Records shown:
------
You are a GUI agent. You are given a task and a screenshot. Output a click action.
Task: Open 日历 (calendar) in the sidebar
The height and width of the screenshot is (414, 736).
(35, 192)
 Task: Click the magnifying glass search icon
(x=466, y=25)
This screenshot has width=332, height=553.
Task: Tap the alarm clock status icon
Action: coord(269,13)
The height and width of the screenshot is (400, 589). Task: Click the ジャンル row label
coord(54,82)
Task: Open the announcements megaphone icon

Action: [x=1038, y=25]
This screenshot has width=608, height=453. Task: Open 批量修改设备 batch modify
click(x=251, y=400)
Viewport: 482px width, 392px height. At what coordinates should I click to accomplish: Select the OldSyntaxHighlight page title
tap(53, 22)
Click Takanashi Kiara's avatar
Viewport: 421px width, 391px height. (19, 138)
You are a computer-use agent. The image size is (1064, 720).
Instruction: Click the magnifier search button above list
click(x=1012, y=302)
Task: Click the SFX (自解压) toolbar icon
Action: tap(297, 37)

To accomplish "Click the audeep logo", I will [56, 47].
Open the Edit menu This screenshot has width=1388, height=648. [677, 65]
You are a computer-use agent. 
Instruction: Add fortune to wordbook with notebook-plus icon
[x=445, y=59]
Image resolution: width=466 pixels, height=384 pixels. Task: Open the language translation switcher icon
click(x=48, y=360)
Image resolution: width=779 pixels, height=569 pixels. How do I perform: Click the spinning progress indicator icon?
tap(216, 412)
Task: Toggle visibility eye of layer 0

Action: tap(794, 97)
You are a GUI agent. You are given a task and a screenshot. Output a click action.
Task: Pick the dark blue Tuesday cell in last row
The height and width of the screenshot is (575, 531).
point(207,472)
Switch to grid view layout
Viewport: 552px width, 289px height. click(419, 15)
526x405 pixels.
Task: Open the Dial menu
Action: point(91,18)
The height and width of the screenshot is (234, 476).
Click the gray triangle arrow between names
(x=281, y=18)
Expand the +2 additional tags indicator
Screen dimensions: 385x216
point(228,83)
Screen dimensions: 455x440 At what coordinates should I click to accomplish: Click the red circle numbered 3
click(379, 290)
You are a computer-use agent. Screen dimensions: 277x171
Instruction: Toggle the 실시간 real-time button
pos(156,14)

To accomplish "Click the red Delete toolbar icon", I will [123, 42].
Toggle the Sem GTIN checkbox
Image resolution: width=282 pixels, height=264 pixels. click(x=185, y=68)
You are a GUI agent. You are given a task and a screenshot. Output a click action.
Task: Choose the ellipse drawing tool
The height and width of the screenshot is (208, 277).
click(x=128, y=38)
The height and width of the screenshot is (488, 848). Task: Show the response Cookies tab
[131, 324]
------
Task to complete:
Pull out each record as written and restate it exactly.

Written answer:
You are a GUI agent. You are given a task and a screenshot. Output a click action.
Task: Open 日历 (calendar) in the sidebar
The height and width of the screenshot is (414, 736).
(35, 192)
 Task: Click the magnifying glass search icon
(x=466, y=25)
This screenshot has width=332, height=553.
Task: Tap the alarm clock status icon
Action: coord(269,13)
The height and width of the screenshot is (400, 589). Task: Click the ジャンル row label
coord(54,82)
Task: Open the announcements megaphone icon

Action: [x=1038, y=25]
This screenshot has width=608, height=453. Task: Open 批量修改设备 batch modify
click(x=251, y=400)
Viewport: 482px width, 392px height. At what coordinates should I click to accomplish: Select the OldSyntaxHighlight page title
tap(53, 22)
Click Takanashi Kiara's avatar
Viewport: 421px width, 391px height. (19, 138)
You are a computer-use agent. The image size is (1064, 720).
Instruction: Click the magnifier search button above list
click(x=1012, y=302)
Task: Click the SFX (自解压) toolbar icon
Action: tap(297, 37)

To accomplish "Click the audeep logo", I will [56, 47].
Open the Edit menu This screenshot has width=1388, height=648. [677, 65]
You are a computer-use agent. 
Instruction: Add fortune to wordbook with notebook-plus icon
[x=445, y=59]
Image resolution: width=466 pixels, height=384 pixels. Task: Open the language translation switcher icon
click(x=48, y=360)
Image resolution: width=779 pixels, height=569 pixels. How do I perform: Click the spinning progress indicator icon?
tap(216, 412)
Task: Toggle visibility eye of layer 0

Action: tap(794, 97)
You are a GUI agent. You are given a task and a screenshot. Output a click action.
Task: Pick the dark blue Tuesday cell in last row
The height and width of the screenshot is (575, 531).
point(207,472)
Switch to grid view layout
Viewport: 552px width, 289px height. click(419, 15)
526x405 pixels.
Task: Open the Dial menu
Action: point(91,18)
The height and width of the screenshot is (234, 476).
Click the gray triangle arrow between names
(x=281, y=18)
Expand the +2 additional tags indicator
Screen dimensions: 385x216
point(228,83)
Screen dimensions: 455x440 At what coordinates should I click to accomplish: Click the red circle numbered 3
click(379, 290)
You are a computer-use agent. Screen dimensions: 277x171
Instruction: Toggle the 실시간 real-time button
pos(156,14)

To accomplish "Click the red Delete toolbar icon", I will [123, 42].
Toggle the Sem GTIN checkbox
Image resolution: width=282 pixels, height=264 pixels. click(x=185, y=68)
You are a GUI agent. You are given a task and a screenshot. Output a click action.
Task: Choose the ellipse drawing tool
The height and width of the screenshot is (208, 277).
click(x=128, y=38)
The height and width of the screenshot is (488, 848). Task: Show the response Cookies tab
[131, 324]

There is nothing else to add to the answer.